## SOURCE DATA

============

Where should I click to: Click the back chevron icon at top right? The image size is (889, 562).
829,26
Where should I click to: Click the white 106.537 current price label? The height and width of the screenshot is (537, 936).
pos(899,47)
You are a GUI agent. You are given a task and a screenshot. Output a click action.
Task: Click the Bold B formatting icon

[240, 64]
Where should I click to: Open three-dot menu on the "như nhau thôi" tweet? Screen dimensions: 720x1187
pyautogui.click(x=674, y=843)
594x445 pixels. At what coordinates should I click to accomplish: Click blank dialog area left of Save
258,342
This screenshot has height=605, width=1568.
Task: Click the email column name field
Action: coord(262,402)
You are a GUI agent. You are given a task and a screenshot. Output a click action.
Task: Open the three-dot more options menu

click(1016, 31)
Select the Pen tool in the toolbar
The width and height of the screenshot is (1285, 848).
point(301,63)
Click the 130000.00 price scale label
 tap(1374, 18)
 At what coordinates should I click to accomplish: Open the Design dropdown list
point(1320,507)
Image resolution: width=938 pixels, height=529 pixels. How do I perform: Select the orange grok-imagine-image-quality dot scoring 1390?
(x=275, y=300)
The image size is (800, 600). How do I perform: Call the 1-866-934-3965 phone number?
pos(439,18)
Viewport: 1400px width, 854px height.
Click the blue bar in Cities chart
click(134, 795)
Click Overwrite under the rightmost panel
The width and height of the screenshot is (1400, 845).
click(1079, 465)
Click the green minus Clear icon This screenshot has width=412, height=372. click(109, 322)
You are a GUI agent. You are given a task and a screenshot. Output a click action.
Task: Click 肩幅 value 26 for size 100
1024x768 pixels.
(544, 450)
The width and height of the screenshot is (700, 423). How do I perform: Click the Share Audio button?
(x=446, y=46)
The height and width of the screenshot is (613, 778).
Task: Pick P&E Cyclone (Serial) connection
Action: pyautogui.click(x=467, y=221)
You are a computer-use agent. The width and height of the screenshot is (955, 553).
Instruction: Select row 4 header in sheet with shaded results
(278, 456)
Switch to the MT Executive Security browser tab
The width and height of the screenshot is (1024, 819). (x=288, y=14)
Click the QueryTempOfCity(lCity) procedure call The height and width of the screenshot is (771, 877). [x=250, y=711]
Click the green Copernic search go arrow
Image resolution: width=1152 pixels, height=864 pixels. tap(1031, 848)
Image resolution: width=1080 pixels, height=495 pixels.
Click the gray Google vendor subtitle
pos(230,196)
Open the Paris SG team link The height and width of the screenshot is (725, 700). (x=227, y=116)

============

## EXERCISE REQUIREMENTS
Copy out each line of the data above, exactly, if it lies between the line holding "The width and height of the screenshot is (1285, 848)." and the line holding "Click Overwrite under the rightmost panel", inclusive; copy no other line.

## EXERCISE OUTPUT
The width and height of the screenshot is (1285, 848).
point(301,63)
Click the 130000.00 price scale label
 tap(1374, 18)
 At what coordinates should I click to accomplish: Open the Design dropdown list
point(1320,507)
Image resolution: width=938 pixels, height=529 pixels. How do I perform: Select the orange grok-imagine-image-quality dot scoring 1390?
(x=275, y=300)
The image size is (800, 600). How do I perform: Call the 1-866-934-3965 phone number?
pos(439,18)
Viewport: 1400px width, 854px height.
Click the blue bar in Cities chart
click(134, 795)
Click Overwrite under the rightmost panel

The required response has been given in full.